There was no significant increase in the rate of complications for each body mass index group based on the reduction mass (p = 0.75, p = 0.89, p = 0.23, and p = 0.07).
They conclude that reduction mammoplasty is "a safe operation for patients regardless of their age, size of reduction, or body mass index." I don't insist that patient's loss weight prior to a breast reduction, but I do (and will continue to do so) tell them that they are at more risk of wound/healing issues.
1. Breast Reduction: Safe in the Morbidly Obese?; Plastic and Reconstructive Surgery:Volume 122(2)August 2008pp 370-378; Roehl, Kendall M.D.; Craig, E Stirling M.D.; Gómez, Victoria B.A.; Phillips, Linda G. M.D.
2. A Comparison of Complication Rates in Large and Small Inferior Pedicle Reduction Mammoplasty; Plast. Reconstr. Surg. 115: 736, 2005; O'Grady, K. F., Thoma, A., and Dal Cin, A.
3. Analysis of Breast Reduction Complications Derived from the BRAVO Study; Plast. Reconstr. Surg. 115: 1597, 2005; Cunningham, B. L., Gear, A. J., Kerrigan, C. L., et al.


denverdoc said...

Women are always so happy with the results of their breast reductions, even those who have complications. Still, a one in two chance of complications? But H cup to double D is quite a load of those shoulders...

Rural Doctoring said...

I know someone who wants a breast reduction. This information will be of interest to her and other patients, thank you for compiling it here!

Dreaming again said...

My surgeon was insistant (given my eating disorder history and 100 pound weight changes in just a few months time) that I PROMISE him, that I stay at a stable weight for at least a year post surgery. I was in treatment for the ED at the time. I had the ok from all doctors and treatment team ... all was a go ...
I was a 36 ii at the time, down to a 36 c (begged and begged for an a or b, but he wouldn't go for it) He said d, compromised with a small c)

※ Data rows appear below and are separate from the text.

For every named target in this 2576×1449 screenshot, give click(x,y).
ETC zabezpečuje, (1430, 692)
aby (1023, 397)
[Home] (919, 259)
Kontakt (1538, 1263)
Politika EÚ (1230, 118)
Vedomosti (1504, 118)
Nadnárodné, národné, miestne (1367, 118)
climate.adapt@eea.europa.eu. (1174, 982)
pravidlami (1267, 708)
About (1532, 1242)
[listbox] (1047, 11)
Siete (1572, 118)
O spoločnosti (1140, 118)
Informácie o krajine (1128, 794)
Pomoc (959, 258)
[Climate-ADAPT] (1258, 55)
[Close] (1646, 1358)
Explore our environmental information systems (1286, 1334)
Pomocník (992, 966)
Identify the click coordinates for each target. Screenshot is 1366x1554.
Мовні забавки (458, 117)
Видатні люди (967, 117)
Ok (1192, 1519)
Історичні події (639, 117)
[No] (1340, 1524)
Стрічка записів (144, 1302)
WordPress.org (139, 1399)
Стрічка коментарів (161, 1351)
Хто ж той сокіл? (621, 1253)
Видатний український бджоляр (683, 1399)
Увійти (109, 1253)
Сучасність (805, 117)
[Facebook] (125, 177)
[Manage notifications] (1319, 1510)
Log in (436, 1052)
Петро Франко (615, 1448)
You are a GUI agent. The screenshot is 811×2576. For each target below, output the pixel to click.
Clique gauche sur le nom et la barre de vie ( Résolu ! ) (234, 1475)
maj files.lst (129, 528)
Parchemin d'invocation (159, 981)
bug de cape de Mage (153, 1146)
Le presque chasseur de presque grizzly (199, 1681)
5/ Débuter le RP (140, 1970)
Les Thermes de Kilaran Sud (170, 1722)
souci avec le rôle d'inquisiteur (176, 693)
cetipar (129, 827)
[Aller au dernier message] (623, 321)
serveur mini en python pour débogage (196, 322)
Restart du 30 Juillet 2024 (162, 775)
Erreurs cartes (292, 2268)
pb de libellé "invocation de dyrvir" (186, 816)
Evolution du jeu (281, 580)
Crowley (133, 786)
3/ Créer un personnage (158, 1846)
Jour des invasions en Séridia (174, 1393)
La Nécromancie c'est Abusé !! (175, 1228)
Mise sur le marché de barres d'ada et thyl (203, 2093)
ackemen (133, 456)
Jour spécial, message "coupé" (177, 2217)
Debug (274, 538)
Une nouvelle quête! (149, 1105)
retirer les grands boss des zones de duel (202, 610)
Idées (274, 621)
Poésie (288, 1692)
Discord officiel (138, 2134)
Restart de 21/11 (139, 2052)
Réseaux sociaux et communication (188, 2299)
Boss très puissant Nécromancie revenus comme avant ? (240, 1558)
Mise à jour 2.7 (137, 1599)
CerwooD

When I came back in for my 6 week check up, 40 lbs smaller than I was at the date of surgery, he was less than impressed. (he's also not willing to operate on me again)

He has no problem with operating on women who are overweight .. on women with eating disorders that aren't stable ...not so much.

(there was more to that, on the eating disorder & treatment side, but the surgeon didn't know that)

DrCris said...

I was amazed that there wasn't an incrased complication rate with smoking. I mean, this is the classic poor healing scenario - fatty tissue, infections common etc. I would expect smoking to be a big factor.

Thanks for the summary. It was a very interesting article.